Pythagorean Theorem Calculator
Find the hypotenuse or a missing leg of any right triangle from a² + b² = c².
Detects Pythagorean triples and tests whether three sides form a right angle.
The Pythagorean theorem is the most famous formula in geometry. It applies to any right triangle (a triangle with exactly one 90° angle) and gives the relationship between the three side lengths.
The formula: a² + b² = c²
Where a and b are the two legs (the sides meeting at the right angle) and c is the hypotenuse (the side opposite the right angle, which is always the longest).
Rearranged forms:
- Find the hypotenuse: c = √(a² + b²)
- Find a leg: a = √(c² − b²) or b = √(c² − a²)
The ancient trick that still works on construction sites: A rope or tape measure cut into a 3-4-5 ratio forms a perfect right angle.

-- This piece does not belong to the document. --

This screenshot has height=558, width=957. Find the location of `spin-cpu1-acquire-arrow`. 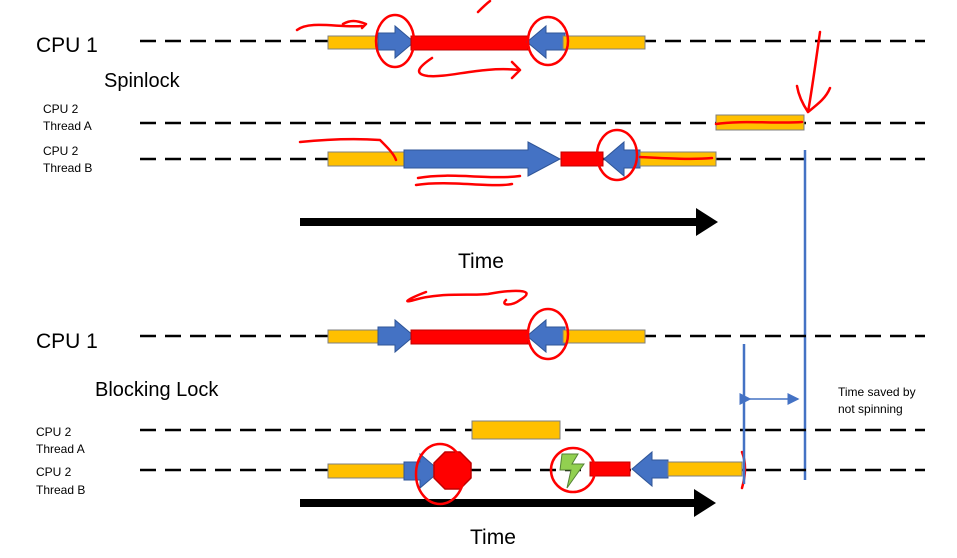

spin-cpu1-acquire-arrow is located at coordinates (396, 42).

Stretch 3 units along one wall, 4 units along the other, and if the diagonal measures exactly 5 units, the corner is square. Carpenters and surveyors have been using this since before formal geometry existed.
Pythagorean triples are sets of three positive integers (a, b, c) that satisfy a² + b² = c². The classic ones:
- 3, 4, 5 → 9 + 16 = 25 ✓
- 5, 12, 13 → 25 + 144 = 169 ✓
- 8, 15, 17 → 64 + 225 = 289 ✓
- 7, 24, 25 → 49 + 576 = 625 ✓
- 9, 40, 41 → 81 + 1,600 = 1,681 ✓
- 20, 21, 29
- 12, 35, 37
Any whole-number multiple of a triple is also a triple. 6-8-10, 9-12-15, and 30-40-50 all derive from 3-4-5.

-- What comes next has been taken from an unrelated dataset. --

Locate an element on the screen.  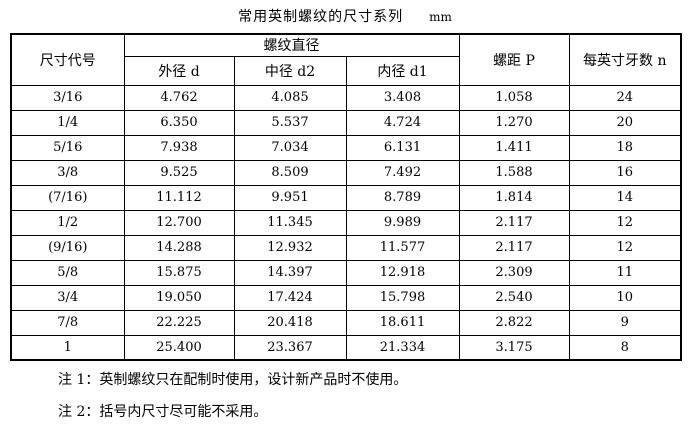
header-minor-diameter: 内径 d1 is located at coordinates (402, 70).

The converse is just as useful: if a triangle’s sides satisfy a² + b² = c², then the angle opposite c must be exactly 90°. Construction inspectors use this to verify framing. Out-of-square corners cause cabinets to bind, doors to stick, and floors to slope.
Worked example, a ladder problem: A 13 ft ladder rests against a wall with its base 5 ft from the wall. How high up does the ladder reach?
The ladder is the hypotenuse (c = 13). The base distance is one leg (b = 5). The height is the other leg (a):
a² = c² − b² = 169 − 25 = 144 a = 12 ft
Worked example, diagonal distance: You want to know the straight-line distance between two points on a coordinate plane: (1, 2) and (4, 6).
The horizontal separation is 3 (= 4 − 1) and the vertical separation is 4 (= 6 − 2). These form the legs of a right triangle whose hypotenuse is the diagonal you want:
d = √(3² + 4²) = √25 = 5 units
This is exactly the distance formula. It is the Pythagorean theorem dressed up for coordinate geometry.
In 3D: The theorem extends naturally. The diagonal of a rectangular box with sides a, b, c is √(a² + b² + c²). This shows up in physics (vector magnitudes), graphics (camera distance), navigation (3D position differences), and structural engineering (diagonal bracing).
When it does not apply: The Pythagorean theorem only works for right triangles. For any other triangle, use the Law of Cosines: c² = a² + b² − 2ab·cos(C), which reduces to a² + b² = c² when C = 90° (cos 90° = 0).